Given the complexity in diagnosis of iCCA and lack of therapeutics, identifying molecular markers that not only contribute to pathogenesis but also serve as potential biomarkers or therapeutic targets is an attractive premise. The in vivo and in vitro results described by Manzanares et al.6 guarantee additional work using clinical samples of iCCA but also perihilar and distal CCA to provide a scientific and clinical basis for future development of periostin and/or mesothelin as diagnostic and prognostic markers. More importantly, understanding the role of periostin and mesothelin in EMT and cancer progression could not only uncover their function but also provide support for a future basis of targeting EMT for cancer treatment.

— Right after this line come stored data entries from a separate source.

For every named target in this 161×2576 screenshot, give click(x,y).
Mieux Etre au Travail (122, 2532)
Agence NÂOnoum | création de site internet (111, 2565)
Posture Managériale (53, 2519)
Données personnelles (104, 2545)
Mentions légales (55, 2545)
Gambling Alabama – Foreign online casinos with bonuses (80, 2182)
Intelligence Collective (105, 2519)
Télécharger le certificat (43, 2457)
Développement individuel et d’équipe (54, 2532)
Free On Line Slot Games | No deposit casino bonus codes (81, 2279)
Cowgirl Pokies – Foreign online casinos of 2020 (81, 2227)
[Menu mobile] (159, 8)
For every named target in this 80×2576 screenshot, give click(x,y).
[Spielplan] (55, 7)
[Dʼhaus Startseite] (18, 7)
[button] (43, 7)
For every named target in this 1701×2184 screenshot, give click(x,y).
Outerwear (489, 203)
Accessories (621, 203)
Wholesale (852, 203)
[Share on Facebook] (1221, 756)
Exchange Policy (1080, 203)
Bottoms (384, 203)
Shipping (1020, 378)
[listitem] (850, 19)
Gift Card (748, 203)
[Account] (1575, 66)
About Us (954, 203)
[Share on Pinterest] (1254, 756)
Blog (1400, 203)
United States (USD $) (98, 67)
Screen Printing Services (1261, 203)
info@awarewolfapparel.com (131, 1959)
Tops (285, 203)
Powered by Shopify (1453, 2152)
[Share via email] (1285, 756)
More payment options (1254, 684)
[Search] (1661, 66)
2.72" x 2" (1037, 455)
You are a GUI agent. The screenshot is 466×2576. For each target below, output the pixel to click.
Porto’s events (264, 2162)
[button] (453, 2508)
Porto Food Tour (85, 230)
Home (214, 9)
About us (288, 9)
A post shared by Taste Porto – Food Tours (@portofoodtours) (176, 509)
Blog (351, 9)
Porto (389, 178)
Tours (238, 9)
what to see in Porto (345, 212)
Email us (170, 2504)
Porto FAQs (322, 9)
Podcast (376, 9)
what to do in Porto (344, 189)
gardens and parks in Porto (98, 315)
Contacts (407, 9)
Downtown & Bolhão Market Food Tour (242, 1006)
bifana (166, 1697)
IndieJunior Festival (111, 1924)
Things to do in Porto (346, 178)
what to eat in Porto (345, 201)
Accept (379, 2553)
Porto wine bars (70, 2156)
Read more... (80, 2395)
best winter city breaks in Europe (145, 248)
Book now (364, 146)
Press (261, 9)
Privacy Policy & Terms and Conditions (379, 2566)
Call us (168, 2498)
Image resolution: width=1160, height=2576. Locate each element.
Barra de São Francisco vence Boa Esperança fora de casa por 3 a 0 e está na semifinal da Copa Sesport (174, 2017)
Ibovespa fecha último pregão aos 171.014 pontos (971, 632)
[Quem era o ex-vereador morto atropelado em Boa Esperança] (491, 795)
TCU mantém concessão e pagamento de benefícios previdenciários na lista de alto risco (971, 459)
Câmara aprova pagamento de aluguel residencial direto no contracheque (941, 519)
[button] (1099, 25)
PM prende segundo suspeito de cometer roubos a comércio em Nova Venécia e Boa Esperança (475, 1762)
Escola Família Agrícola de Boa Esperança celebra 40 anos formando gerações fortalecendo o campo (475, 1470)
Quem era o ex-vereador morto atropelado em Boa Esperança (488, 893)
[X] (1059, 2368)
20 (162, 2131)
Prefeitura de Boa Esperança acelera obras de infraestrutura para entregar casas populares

EMT is an important event that occurs during metastasis and is essential in the migration and invasion of cancer cells from the primary site. This transition of tumor epithelial cells is accompanied by genetic reprogramming, guided by the main EMT‐inducing transcription factors SNAIL, TWIST, and ZEB, with repression of genes of the epithelial phenotype and acquisition of mesenchymal markers, such as α‐smooth muscle actin, vimentin, and fibronectin. The prognostic value of different EMT markers has been analyzed in CCA.8 For example, nuclear expression of the S100A4 mesenchymal marker by neoplastic ducts was a strong predictor of metastasis and reduced survival in patients with CCA undergoing surgical resection. The modulation of EMT is a candidate strategy to counteract cancer local invasiveness and metastases, although to develop an effective anti‐EMT treatment, redundancies and bypasses among the pathways regulating EMT should be addressed.7

Whether periostin regulates the induction of EMT and hence malignant progression as well as metastasis is unknown. Interestingly, Mino et al.8 investigated the role of periostin in regulating EMT in iCCA. These studies provide a functional basis for periostin in iCCA and unravel its crucial role in pathogenesis. Mino et al. showed that periostin is highly expressed in surgically resected human iCCA tumors compared to adjacent nontumor tissue. Importantly, increased periostin expression in undifferentiated iCCA cell lines compared to moderately differentiated iCCA cell lines suggests that periostin expression correlates to the malignant potential of iCCA. Further, pronounced release of periostin from undifferentiated iCCA cells compared to moderately differentiated iCCA cells supports its role in malignancy. In fact, knockdown of periostin in undifferentiated iCCA cells exhibits decreased EMT markers and up‐regulation of epithelial markers, suggesting reversal of EMT and reduction of the malignant potential, including diminished invasion and migration. These studies unravel a role for periostin in EMT and the malignant potential of iCCA, reinforcing its potential as a biomarker of tumor progression and poor prognosis.